Tijdens de volgende afspraak twee manden later klaagde de vrouw echter over spontane pijn in #19. Deze tand reageerde positief op de elektrische pulpatest, en hoewel #19 een wortelkanaalbehandeling onderging, hielden haar symptomen aan. Ook tand #18 had een positieve koudetest. Haar pijn bleef ondanks overgevoeligheidsbehandeling en occlusale spalk, volgens het rapport.

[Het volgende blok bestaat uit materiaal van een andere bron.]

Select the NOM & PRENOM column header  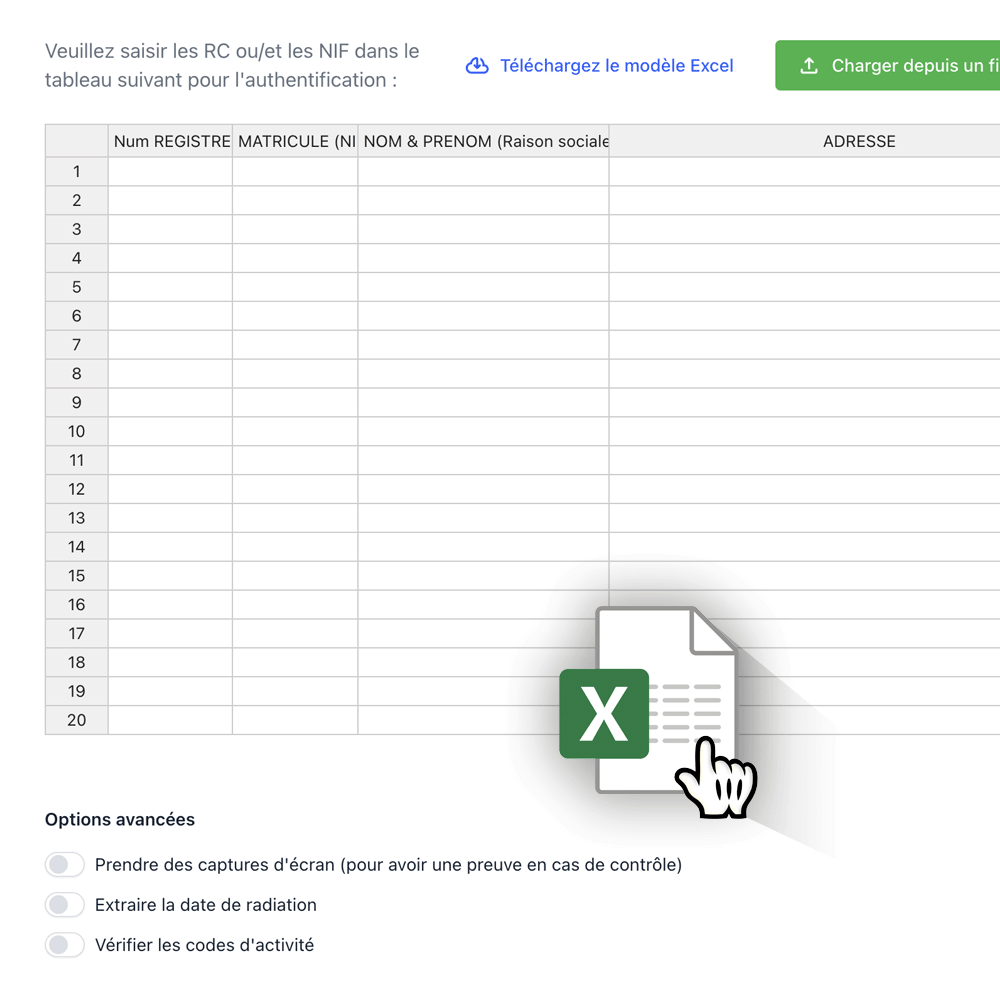[483, 141]
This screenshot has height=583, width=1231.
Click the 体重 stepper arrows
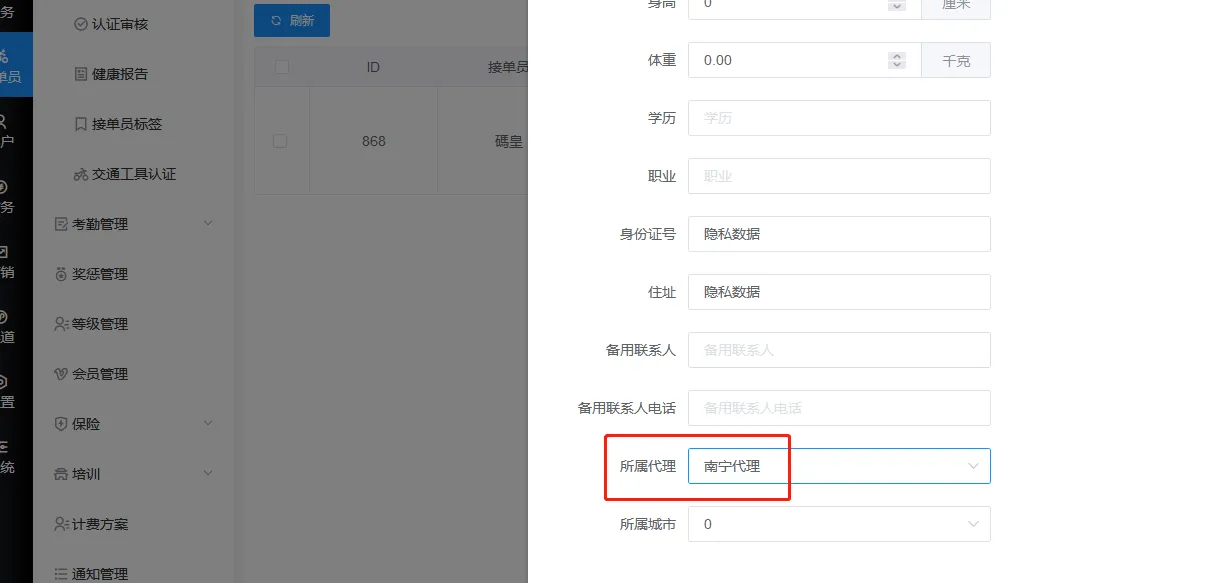pos(897,60)
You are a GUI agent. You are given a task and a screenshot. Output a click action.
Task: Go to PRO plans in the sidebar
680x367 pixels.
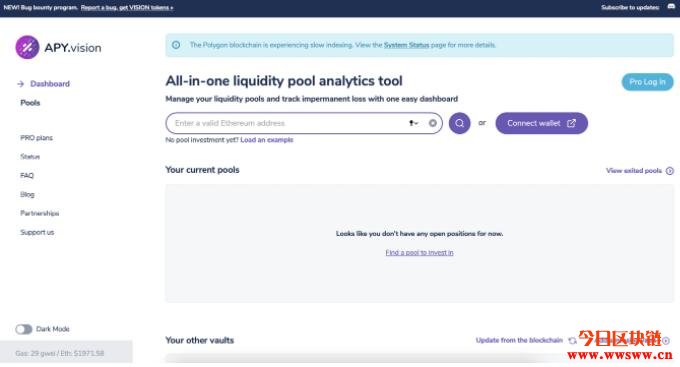(36, 138)
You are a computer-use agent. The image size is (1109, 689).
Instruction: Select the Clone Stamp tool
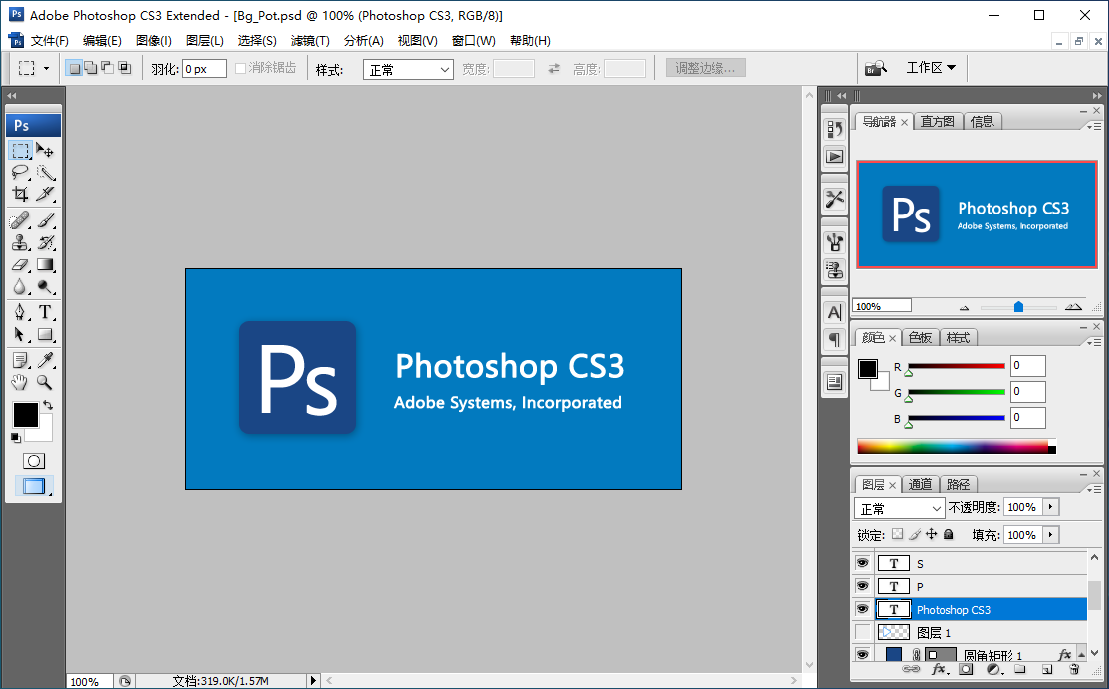tap(18, 242)
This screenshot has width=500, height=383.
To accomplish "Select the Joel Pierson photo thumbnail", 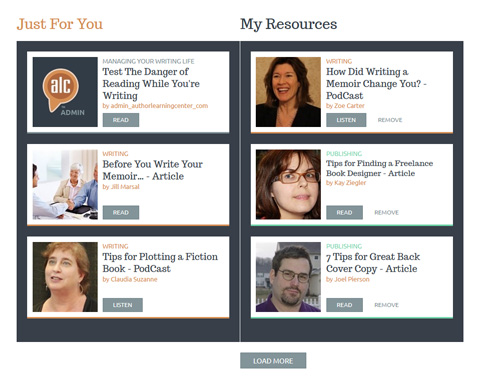I will point(288,277).
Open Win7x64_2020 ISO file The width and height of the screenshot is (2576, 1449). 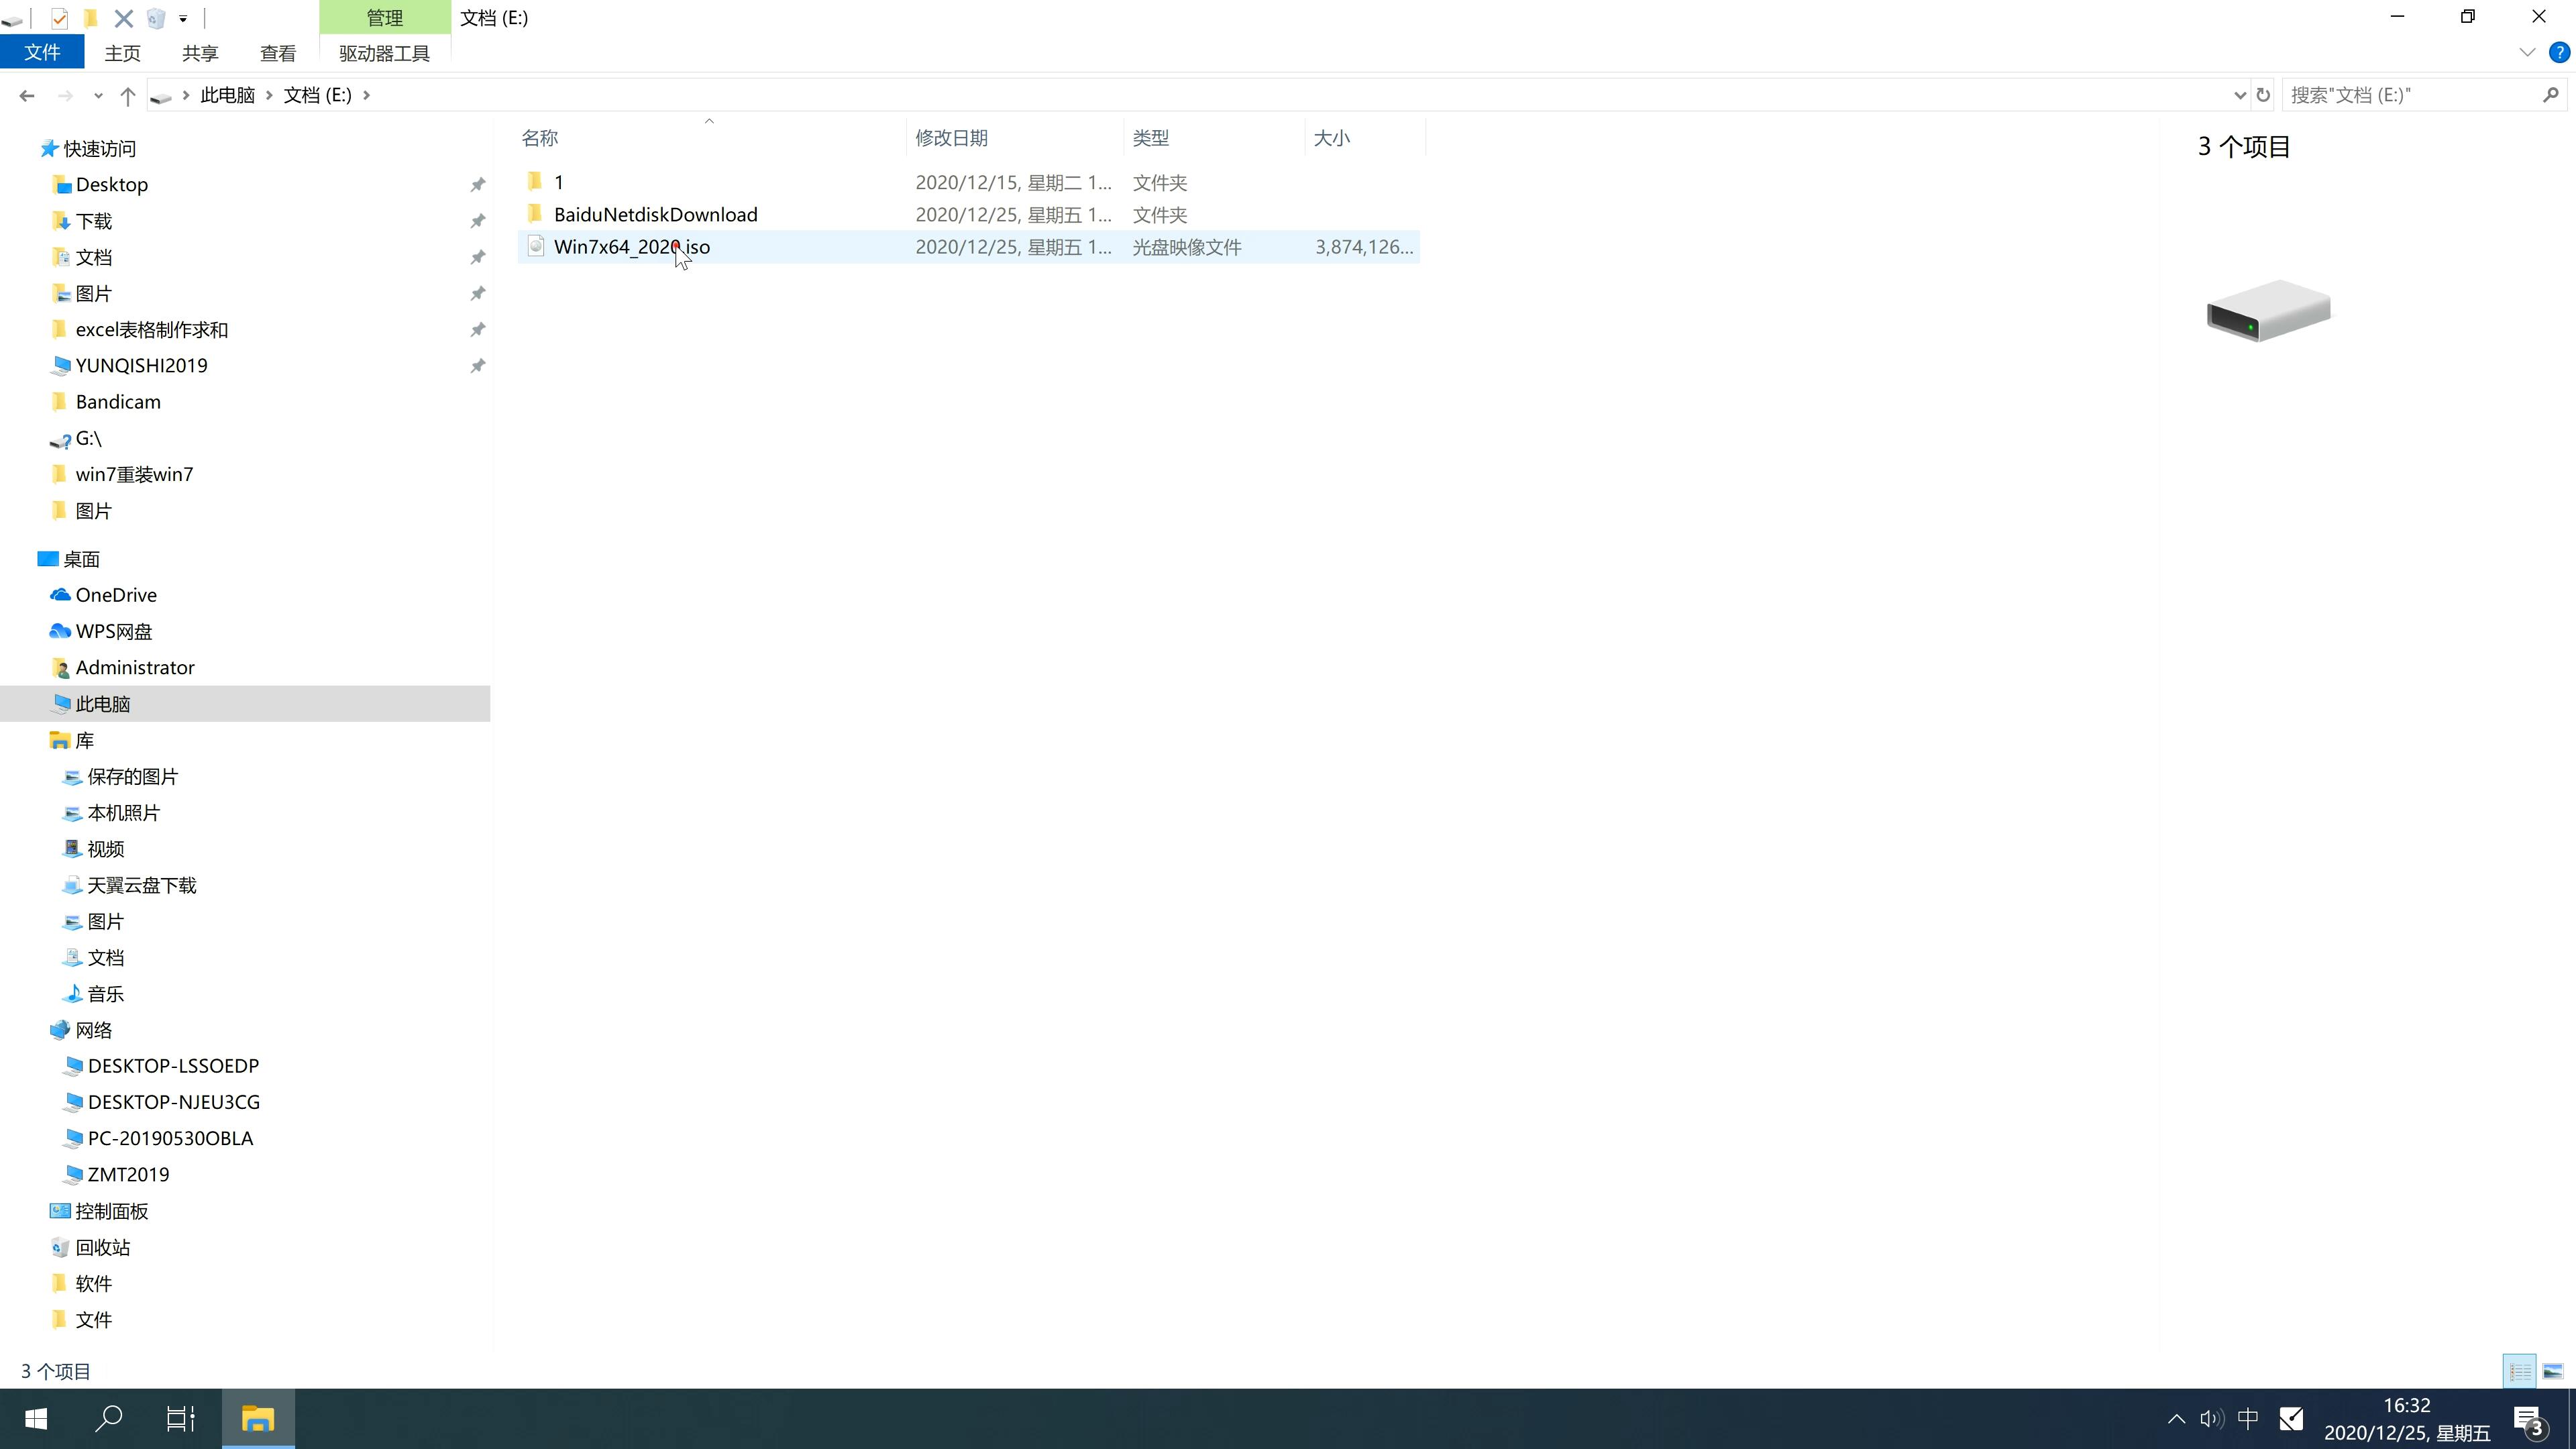(632, 246)
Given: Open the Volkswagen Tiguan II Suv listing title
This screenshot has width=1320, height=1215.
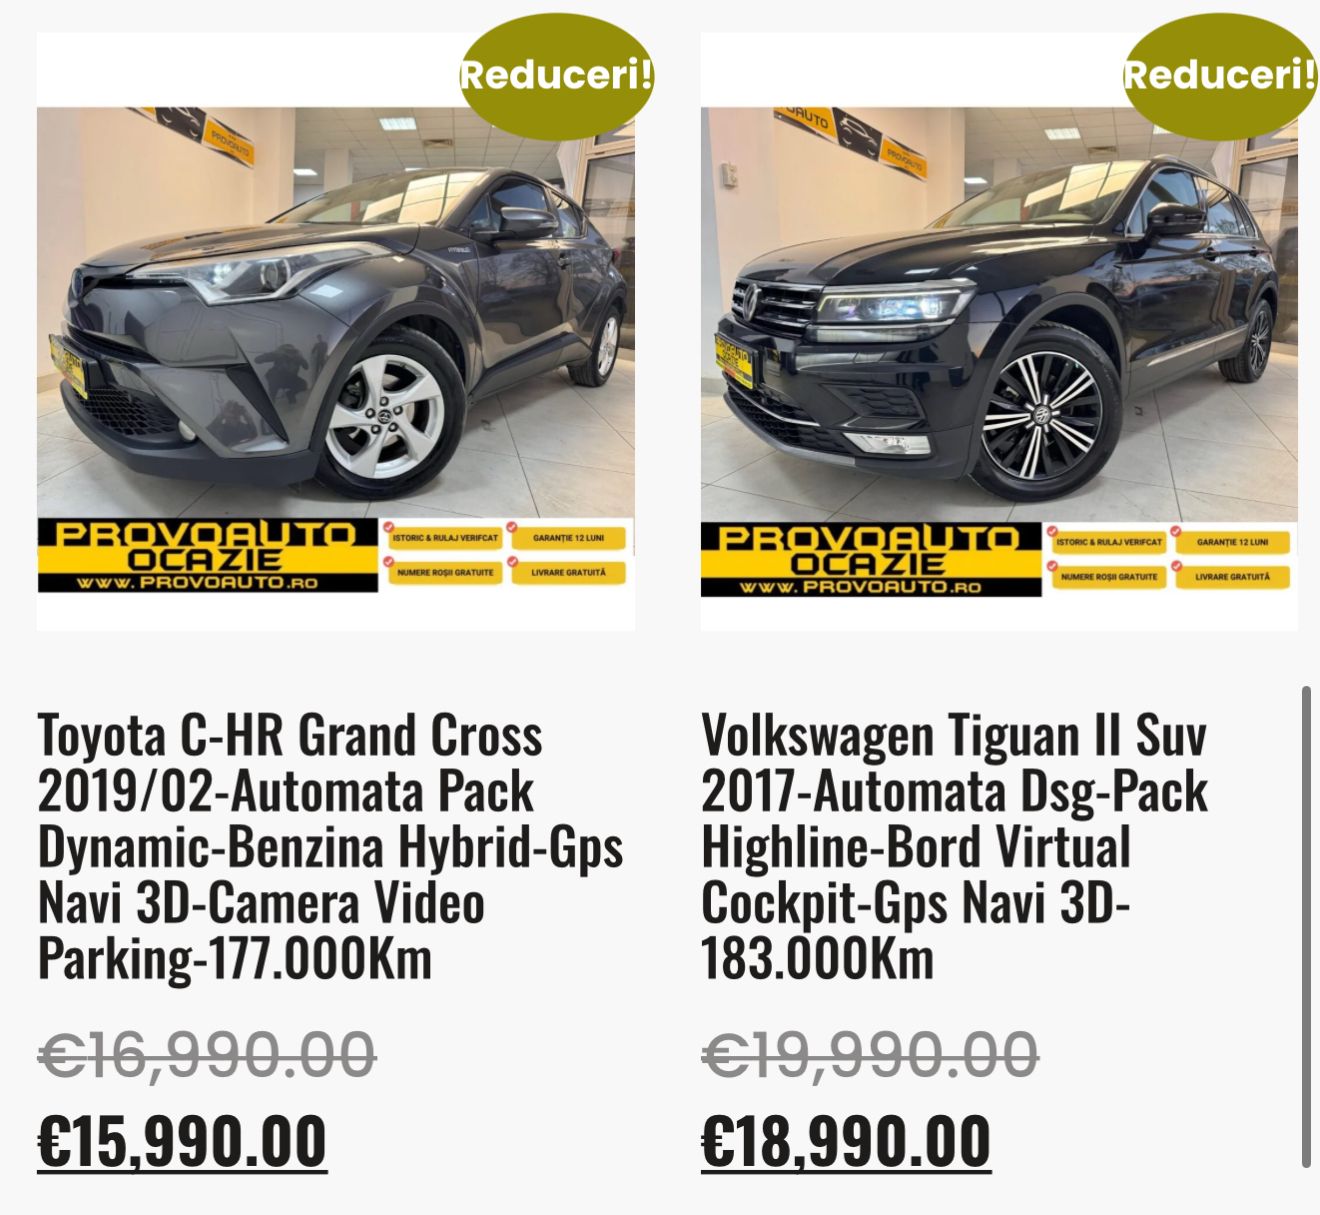Looking at the screenshot, I should (x=955, y=846).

Doorverwijzing naar orofaciale pijnkliniek

Vervolgens werd de patiënt doorverwezen naar een orofaciale pijnkliniek waar ze een röntgenfoto en een occlusale correctie onderging. Clinici merkten op dat haar bilaterale kauwspieren gevoelig waren. Er waren echter geen afwijkingen in haar kaakgewrichten, schreven de auteurs. Toen haar kauwspier werd aangeraakt, ervoer de vrouw pijn, schouderstijfheid en spanningshoofdpijn. Haar pijn was 30 op 100 op de visuele analoge schaal (VAS).

BoNT-injectie

Artsen besloten de vrouw door te verwijzen naar de afdeling neurologie voor een BoNT-injectie. Na de injectie was haar kiespijn verminderd tot een 9 op 100 op de VAS. De patiënt ervoer echter een lichte asymmetrie van het gezicht. Na vier maanden nam haar pijn af tot 0 op 100 op de VAS. Zeven maanden later klaagde de patiënte dat haar kiespijn terugkeerde en beschreef het als een 20 op 100 op de VAS. De patiënt weigerde echter nog een BoNT-injectie omdat haar tandpijn draaglijk was, schreven de auteurs.

Verschillende factoren

Ze concluderen dat orofaciale pijn van odontogene of niet-odontogene oorsprong kan zijn. Niet-odontogene kiespijn kan het gevolg zijn van verschillende factoren die samen of één enkele factor werken. Daarom vereist het een zorgvuldige diagnose en behandeling. In dit geval lijkt de niet-odontogene kiespijn te zijn veroorzaakt door de bijdrage van verschillende factoren.

Waarschuwen voor bijwerkingen

Een injectie van BoNT hielp om de pijn te verminderen. Hoewel het relatief veilig en aanvaardbaar is, kunnen er enkele nadelen aan het gebruik van BoNT kleven. Hoewel bijwerkingen bij kleine doses niet altijd voorkomen en mild zijn kunnen sommige patiënten, waaronder de vrouw die in dit geval rapporteert, negatieve symptomen ervaren. Daarom moeten clinici volgens de auteurs patiënten waarschuwen voor mogelijke bijwerkingen, zodat ze weloverwogen beslissingen kunnen nemen over de behandeling.
Niettemin hielp de “directe injectie van botulinumtoxine deze niet-odontogene kiespijn van myofasciale pijnoorsprong te verminderen”, aldus de auteurs.